Our first featured user is @SteveO -- one of our longest standing members and known around here as our resident philosopher. When you see STEVE's posts here at the forum, make sure to pass him some REP and THANKS.

Here's his story:

THE START:
I left the workforce at the age of 42. The process was started at 39. I was a supervisor at HP. There was an attempt to guide one of the technicians towards performance improvements. He informed me that if the fun was taken from his job, he would quit. The focus at that point was on him and how he could do this. He informed me that he owned apartment buildings and mobile home parks that made more money than his job.

I asked him for advice on how to get started. His response?.... “Just go do it”. Of course I asked more questions to which he again responded “go buy something. That is how you learn”.
I spent the next few months reading, gathering data, and shopping the market. The plan was to buy a small apartment in a growing area. The plan needed to have a potential for upside though “added value” and location driven rent growth.

There was no money in my bank accounts to make a purchase. A bold step was taken to borrow what was needed. A great four-plex was located in a beach community. It had been overlooked by the owner for years. They were losing money and wanted out. I borrowed money from a line of credit and found a company willing to write a 3rd mortgage on my house. The seller carried 10% on an interest only note.

Sold this after about 1.5 years and moved the money into a partnership deal. It was 45 units or so and I had around 30% of the deal. Sold this after a couple of years and bought a 52 unit complex with a partner. I had 82% of this deal.

During the course of this happening, I looked at how much income was needed to quit my job. I had some money in retirement accounts that would be taxed and penalized heavily if cashed out. A deal that was not in my city presented itself. It was 24 units and came with more seller financing.

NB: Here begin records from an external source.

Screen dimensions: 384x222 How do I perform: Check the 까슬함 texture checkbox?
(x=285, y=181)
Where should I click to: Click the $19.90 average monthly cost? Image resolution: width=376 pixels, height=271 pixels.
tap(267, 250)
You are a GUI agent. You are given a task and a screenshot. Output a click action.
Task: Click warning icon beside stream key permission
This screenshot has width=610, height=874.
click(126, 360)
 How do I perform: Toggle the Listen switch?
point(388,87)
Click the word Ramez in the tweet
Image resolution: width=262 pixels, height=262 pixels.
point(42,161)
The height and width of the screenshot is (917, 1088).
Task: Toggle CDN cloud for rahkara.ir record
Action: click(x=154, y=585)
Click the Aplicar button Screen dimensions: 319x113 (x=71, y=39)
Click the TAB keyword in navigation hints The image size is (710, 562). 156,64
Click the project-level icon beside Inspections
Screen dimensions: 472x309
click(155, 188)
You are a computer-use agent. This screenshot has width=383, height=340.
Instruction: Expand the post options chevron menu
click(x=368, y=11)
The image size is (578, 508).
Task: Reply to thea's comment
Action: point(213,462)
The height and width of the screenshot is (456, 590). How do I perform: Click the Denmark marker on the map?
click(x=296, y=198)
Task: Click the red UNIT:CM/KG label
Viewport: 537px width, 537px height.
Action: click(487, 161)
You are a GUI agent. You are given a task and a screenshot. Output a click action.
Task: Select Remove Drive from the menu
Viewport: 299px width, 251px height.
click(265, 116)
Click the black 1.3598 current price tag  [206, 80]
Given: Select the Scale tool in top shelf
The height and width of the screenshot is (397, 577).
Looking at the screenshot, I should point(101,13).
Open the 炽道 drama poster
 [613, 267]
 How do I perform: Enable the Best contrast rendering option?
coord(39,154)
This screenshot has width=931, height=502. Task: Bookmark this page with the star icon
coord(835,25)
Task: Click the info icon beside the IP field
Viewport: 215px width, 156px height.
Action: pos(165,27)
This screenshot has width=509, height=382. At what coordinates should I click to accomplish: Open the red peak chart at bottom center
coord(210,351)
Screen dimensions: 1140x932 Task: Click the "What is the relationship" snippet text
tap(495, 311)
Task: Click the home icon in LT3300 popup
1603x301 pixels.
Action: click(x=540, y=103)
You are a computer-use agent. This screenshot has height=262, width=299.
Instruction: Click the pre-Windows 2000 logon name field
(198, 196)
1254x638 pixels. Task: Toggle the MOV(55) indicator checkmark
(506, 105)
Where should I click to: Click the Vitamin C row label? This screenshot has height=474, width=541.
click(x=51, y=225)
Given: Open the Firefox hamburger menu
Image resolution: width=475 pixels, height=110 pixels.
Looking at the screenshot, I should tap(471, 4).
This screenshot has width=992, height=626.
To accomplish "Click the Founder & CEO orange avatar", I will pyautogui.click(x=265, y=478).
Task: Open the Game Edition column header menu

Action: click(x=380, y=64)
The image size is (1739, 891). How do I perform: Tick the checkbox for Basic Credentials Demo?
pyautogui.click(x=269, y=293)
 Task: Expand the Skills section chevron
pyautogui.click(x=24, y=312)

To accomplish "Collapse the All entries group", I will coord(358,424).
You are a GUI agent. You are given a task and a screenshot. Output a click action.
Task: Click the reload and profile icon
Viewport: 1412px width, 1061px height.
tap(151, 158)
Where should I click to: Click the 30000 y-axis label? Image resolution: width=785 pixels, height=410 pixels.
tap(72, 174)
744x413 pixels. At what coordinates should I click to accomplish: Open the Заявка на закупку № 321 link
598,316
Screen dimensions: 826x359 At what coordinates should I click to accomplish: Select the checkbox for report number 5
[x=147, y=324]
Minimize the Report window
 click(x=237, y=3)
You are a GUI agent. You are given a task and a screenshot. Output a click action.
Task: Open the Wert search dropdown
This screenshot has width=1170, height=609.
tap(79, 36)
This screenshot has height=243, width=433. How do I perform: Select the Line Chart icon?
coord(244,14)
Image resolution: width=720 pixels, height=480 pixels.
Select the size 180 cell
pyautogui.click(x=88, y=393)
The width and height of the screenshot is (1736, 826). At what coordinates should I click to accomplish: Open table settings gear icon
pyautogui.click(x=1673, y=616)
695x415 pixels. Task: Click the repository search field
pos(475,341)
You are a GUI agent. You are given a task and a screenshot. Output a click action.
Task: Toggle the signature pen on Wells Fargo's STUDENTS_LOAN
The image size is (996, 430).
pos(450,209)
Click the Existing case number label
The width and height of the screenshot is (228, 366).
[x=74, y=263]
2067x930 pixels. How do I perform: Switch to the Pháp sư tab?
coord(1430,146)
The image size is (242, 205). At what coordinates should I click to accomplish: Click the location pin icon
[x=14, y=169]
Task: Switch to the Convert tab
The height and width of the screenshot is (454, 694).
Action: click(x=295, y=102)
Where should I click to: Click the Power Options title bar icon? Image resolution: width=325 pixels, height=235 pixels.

I quit my job, sold my house, and moved to Prescott, AZ.

THE GROWTH:
I had done a few more deals and had worked my way up to around 120 apartment units. An investor approached and offered to carry money on deals in exchange for my management of the process. He helped me sail up to around 800 units.

More deals with investors came into play. At one point, I was up to around 1100 units. I refinanced my original partner out and paid him completely. There was a strong comfort level with the new financing.

Networth at this point was around 10M. The idea of selling everything and stepping out of the business came to mind.

THE CRASH:
Then it happened. Most of my apartments were in Phoenix and the crash came fast and furious. There was a negative political spin on the illegal immigrant issue. The local sheriff was raiding workplaces and apartment buildings. Renters were rapidly dropping.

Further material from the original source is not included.